Tips below are based on the lessons I learnt from making mistakes during my years of research. It’s purely personal opinion. Order doesn’t mean anything. If you think I should include something else, please comment below.
  1. Always set a seed number when you run tools with random option, e.g. bedtools shuffle, random etc.; You (or your boss in a day) want your work reproducible. 
  2. Set your own temporary folder (via –tmp, $TMPDIR etc., depending on your program). By default, many tools, e.g. sort, use the system /tmp as temporary folder, which may have limited quote that is not enough for your big NGS data. 
  3. Always use a valid name for your variables, column and rows of data frame. Otherwise, it can bring up unexpected problem, e.g. a ‘-‘ in the name will be transferred to ‘.’ in R unless you specify check.names=F.
  4. Always make a README file for the folder of your data; For why and how, read this: http://stackoverflow.com/questions/2304863/how-to-write-a-good-readme
  5. Always comment your code properly, for yourself and for others, as you very likely will read your ugly code again.
  6. Always backup your code timely, using github, svn, Time Machine, or simply copy/paste whatever.
  7. Always clean up the intermediate or unnecessary data, as you can easily shock your boss and yourself by generating so much data (and perhaps most of them are useless). 
  8. Don’t save into *.sam if you can use *.bam. Always zip your fastq (and other large plain files) as much as you. This applies to other file format if you can use the compressed one. As you cannot imagine how much data (aka “digital garbage”) you will generate soon.
  9. Using parallel as much as you can, e.g. using “LC_ALL=C sort –parallel=24 –buffer-size=5G” for sorting (https://www.biostars.org/p/66927/), as multi-core CPU/GPU is common nowaday.
  10. When a project is completed, remember to clean up your project folder, incl. removing the unnecessary code/data/intermediate files, and burn a CD for the project. You never know when you, your boss or your collaborators will need the data again;
  11. Make your code sustainable as possible as you can. Remember the 3 major features of OOP: Inheritance, Encapsulation, Polymorphism. (URL)

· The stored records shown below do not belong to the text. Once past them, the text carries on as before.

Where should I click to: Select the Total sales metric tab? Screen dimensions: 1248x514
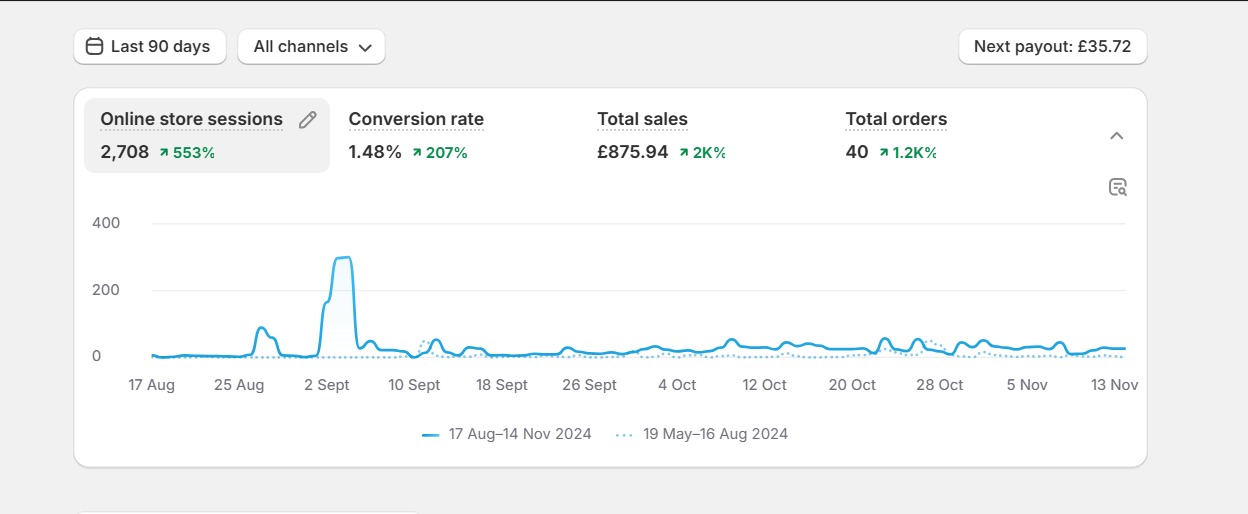click(x=642, y=120)

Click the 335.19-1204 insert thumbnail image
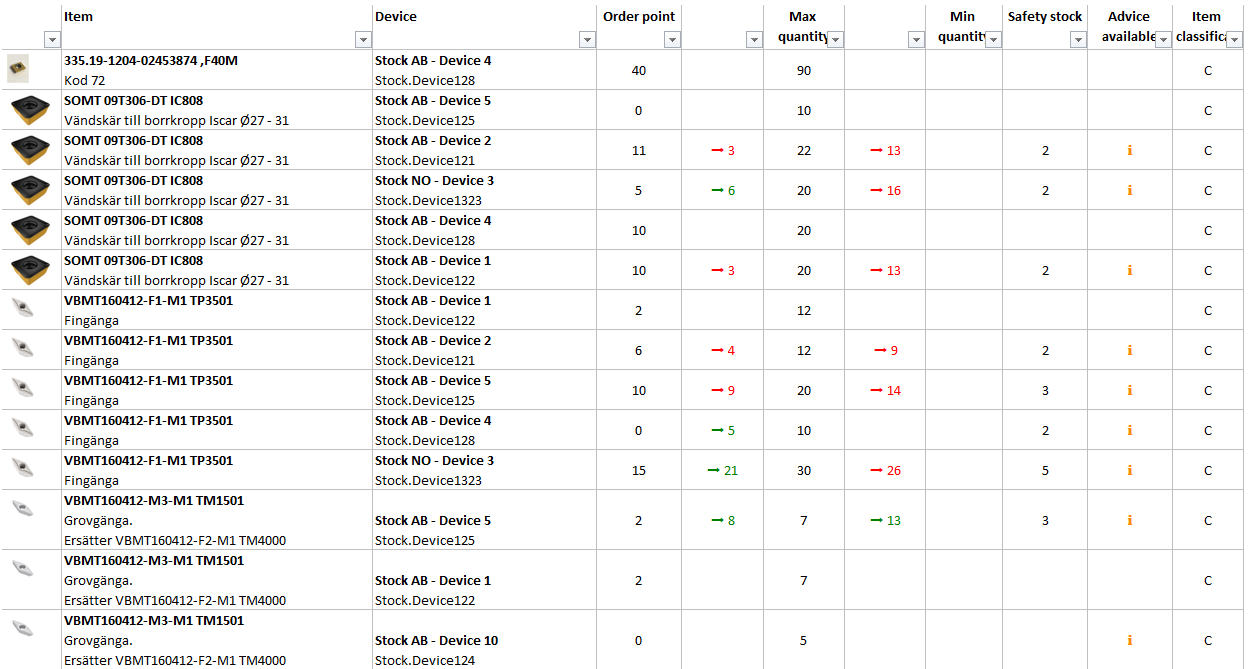18,69
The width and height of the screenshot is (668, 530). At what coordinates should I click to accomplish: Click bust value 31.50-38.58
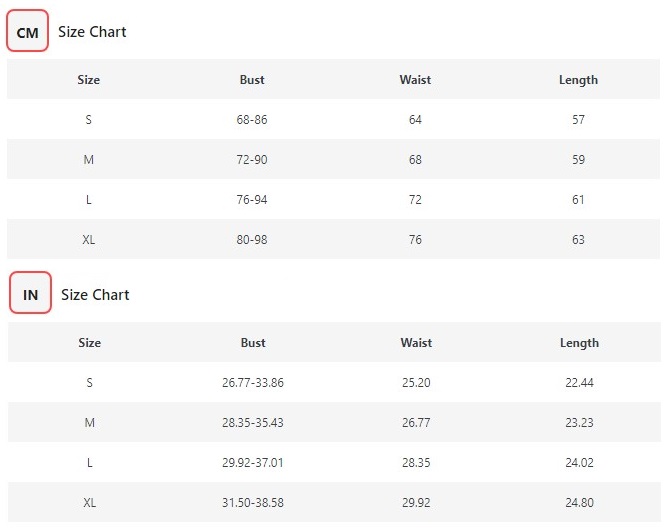(253, 503)
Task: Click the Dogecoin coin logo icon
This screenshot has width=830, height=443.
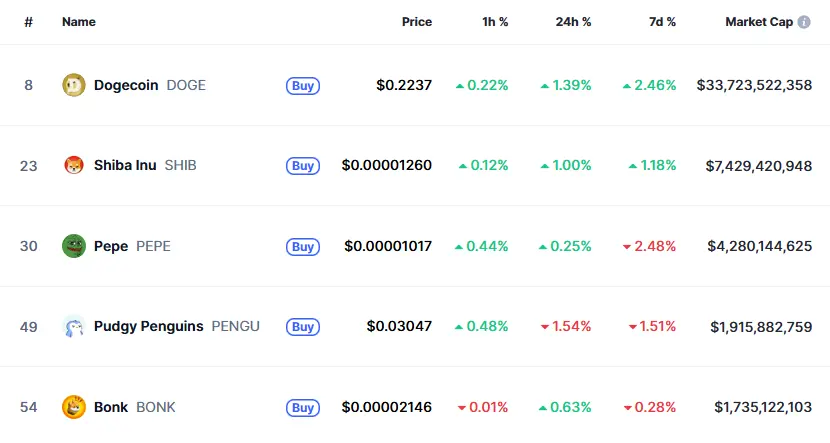Action: point(74,85)
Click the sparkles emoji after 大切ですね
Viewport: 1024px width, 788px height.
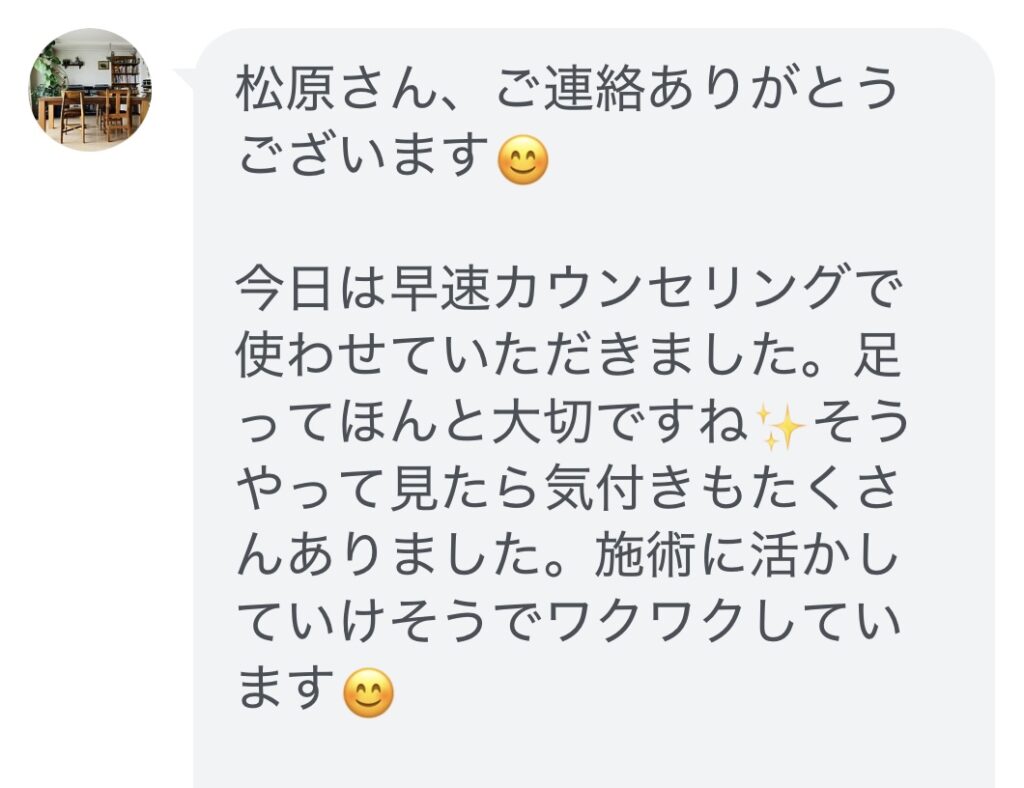pyautogui.click(x=782, y=428)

  12. When you learn some tips from others by Google search, remember to list the URL for future reference and also for acknowledging others’ credit. This applies to this post, of course 🙂
  13. Keep learning, otherwise you will be out soon. Just like the rapid development of NGS techniques, computing skills are also evolving quickly. Always catch up with the new skills/tools/techniques.
  14. When you learn some tips from others, remember to share something you learned to the community as well, as that’s how the community grows healthily.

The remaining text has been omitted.